10. Ceza Dairesi 2017/7606 E. , 2018/514 K.
"İçtihat Metni"Mahkeme : Asliye Ceza Mahkemesi
Suç : Kullanmak için uyuşturucu madde bulundurma
Hüküm : Uyarlama üzerine mahkûmiyet ve tedavi denetimli serbestlik tedbiri
Dosya incelendi.
GEREĞİ GÖRÜŞÜLÜP DÜŞÜNÜLDÜ :
Uyarlama yargılamasında zamanaşım süreleri işlemediğinden tebliğnamedeki bu yöne ilişkin bozma düşüncesine iştirak edilmemiştir.

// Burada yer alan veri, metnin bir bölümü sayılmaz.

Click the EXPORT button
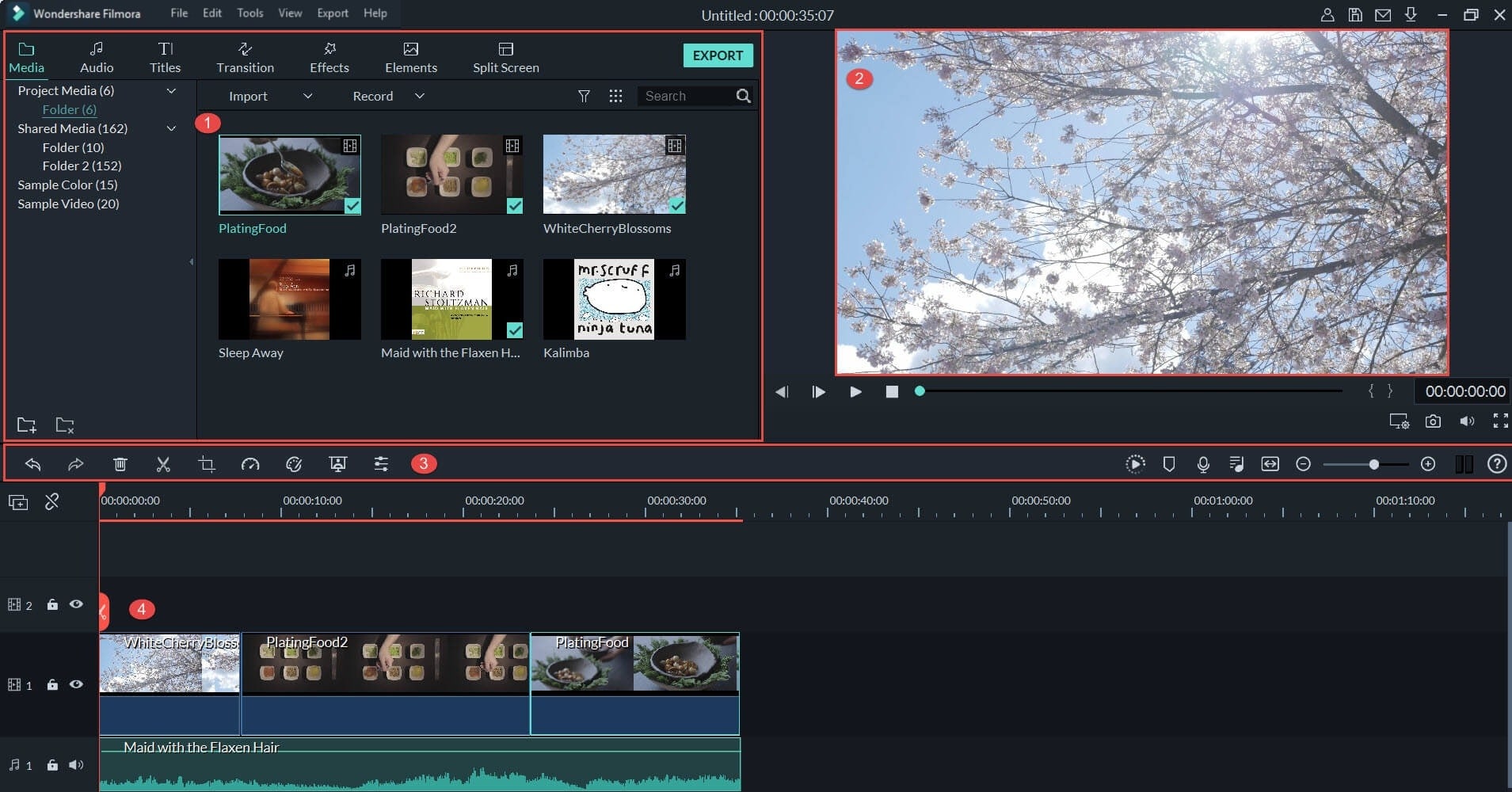This screenshot has height=792, width=1512. pyautogui.click(x=718, y=55)
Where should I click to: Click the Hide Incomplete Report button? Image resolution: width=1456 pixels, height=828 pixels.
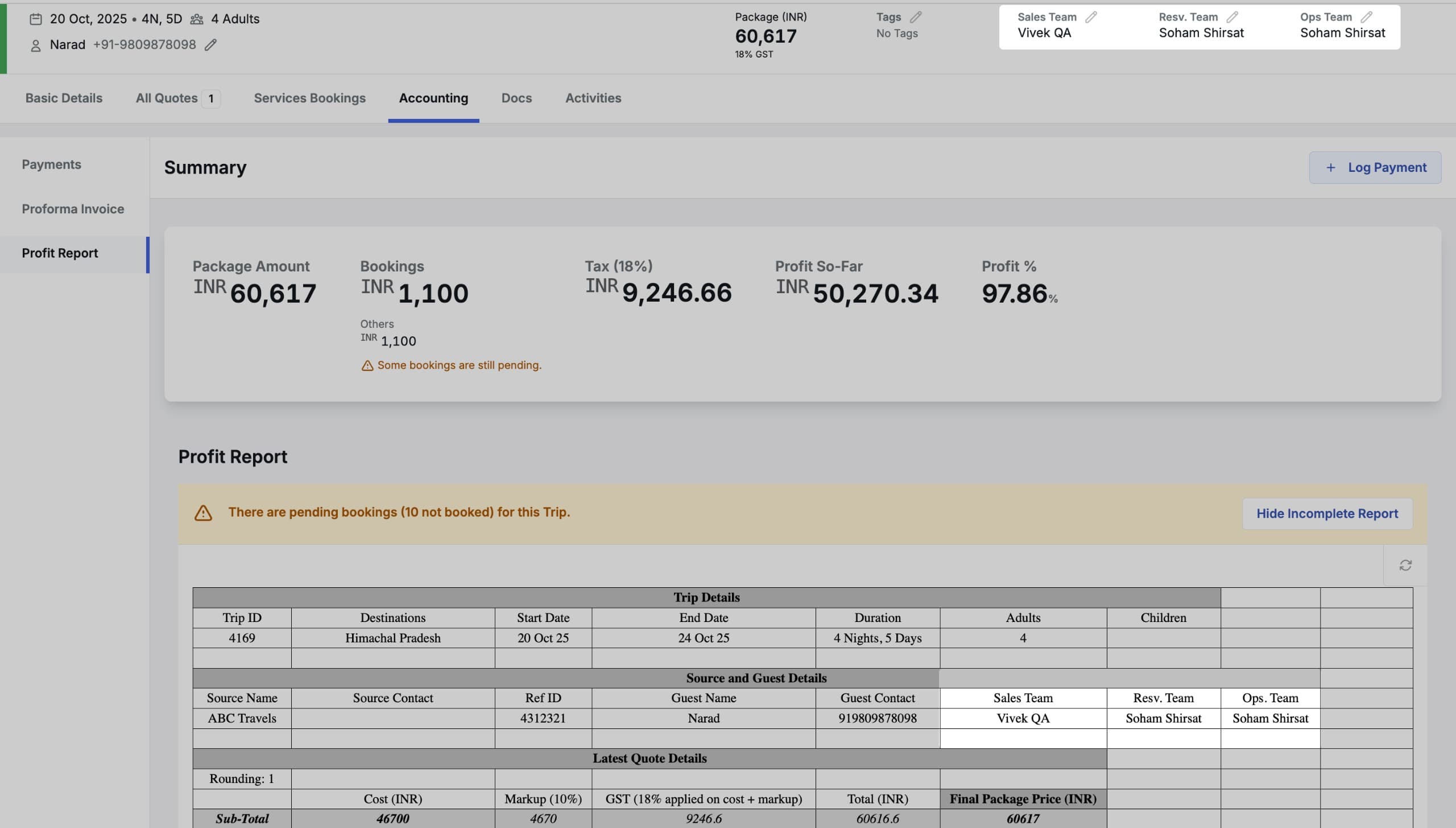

Sanık hakkında 21.11.2003 tarihinde 765 sayılı TCK"nın 404/2 ve 81. maddeleri uyarınca 10 ay 1 gün hapis cezası verildiği, bu kararın temyiz edilerek bozulduğu, mahkemece bozma sonrası yapılan yargılama sonucunda 24.09.2004 tarihli kararla 5 ay 1 gün hapis cezası verildiği, bu kararın kesinleştiği, 01.06.2005 tarihinde 5237 sayılı ceza kanunu yürürlüğe girmesiyle yapılan uyarlama yargılaması üzerine; 28.10.2005 tarihli ek karar ile 10 ay hapis ile tedavi ve denetimli serbestlik tedbiri verildiği, Denetimli Serbestlik Şube Müdürlüğünce hükümlünün tedavi ve denetimli serbestlik tedbirinin infazına başladığı, ancak uymaması ve 5560 sayılı Yasa ile TCK"nın 191. maddesinde yapılan değişiklik üzerine 18.09.2007 tarihinde tekrar uyarlama yapılarak hükümlüye 5 ay hapis ve tedavi denetimli serbestlik kararı verildiği, hükümlünün yeniden Denetimli serbestlik Şube Müdürlüğü gözetiminde tedavi ve denetimli Serbestlik tedbirinin infazına başladığı ve 23.08.2010 tarihinde hükümlü hakkında tedavi ve denetimli serbestlik kararının gereklerine uyması üzerine cezanın infaz edilmiş sayılmasına karar verilmesi gerekirken, düşme kararı verildiği ancak 28.10.2005 tarihli mahkûmiyet hükmünde Anayasa"nın 40/2, 5271 sayılı CMK"nın 34/2, 231/2 ve 232/6. maddeleri uyarınca, hüküm fıkrasında, başvurulacak kanun yolunun, merciinin, başvuru şekli, süresi ve bu sürenin başlangıcının açıkça ve ilgiliyi yanıltmayacak biçimde gösterilmesi gerekmekte olup; 28.10.2005 tarihli 2004/564 esas ve 2004/832 karar sayılı hükümde, başvuru şekli ve mercii yanlış belirtilip, Ağır Ceza Mahkemesine 7 gün içinde itiraz edileceği şeklinde belirtildiğinden hükmün kesinleşmediği, hükümlünün 18.11.2005 tarihli kanun yoluna başvurma dilekçesinin 28.10.2005 tarihli hükme yönelik olduğu kabul edilerek, yapılan incelemede;
Yapılan duruşmaya, toplanıp karar yerinde gösterilen delillere, mahkemenin kovuşturma sonuçlarına uygun şekilde oluşan inanç ve takdirine, incelenen dosya içeriğine göre diğer temyiz itirazlarının reddine, ancak;
Tedavi ve denetimli serbestlik tedbiri uygulaması ilk olarak 01.06.2005 tarihinde yürürlüğe giren 5237 sayılı Türk Ceza Kanunu"nun 191. maddesinde düzenlendiği için, suç tarihi itibariyle hükümlünün bu suçu her hangi bir tedavi ve denetimli serbestlik tedbirinin infazı sırasında işlemiş olması mümkün olmadığından; bu suç nedeniyle doğrudan tedavi ve/veya denetimli serbestlik tedbiri uygulanmamış olan hükümlü hakkında, hükümden sonra 28.06.2014 tarihli Resmi Gazete"de yayımlanarak yürürlüğe giren 6545 sayılı Kanun"un 68. maddesi ile değişik TCK"nın 191. maddesi ve aynı Kanun"un 85. maddesi ile eklenen 5320 sayılı Kanun"un geçici 7. maddesinin 2. fıkrası uyarınca, 191. madde hükümleri çerçevesinde “hükmün açıklanmasının geri bırakılmasına” karar verilmesinde zorunluluk bulunması,
Bozmayı gerektirmiş, hükümlünün temyiz itirazları bu nedenle yerinde görülmüş olduğundan, hükmün BOZULMASINA, 16.01.2018 tarihinde oybirliğiyle karar verildi.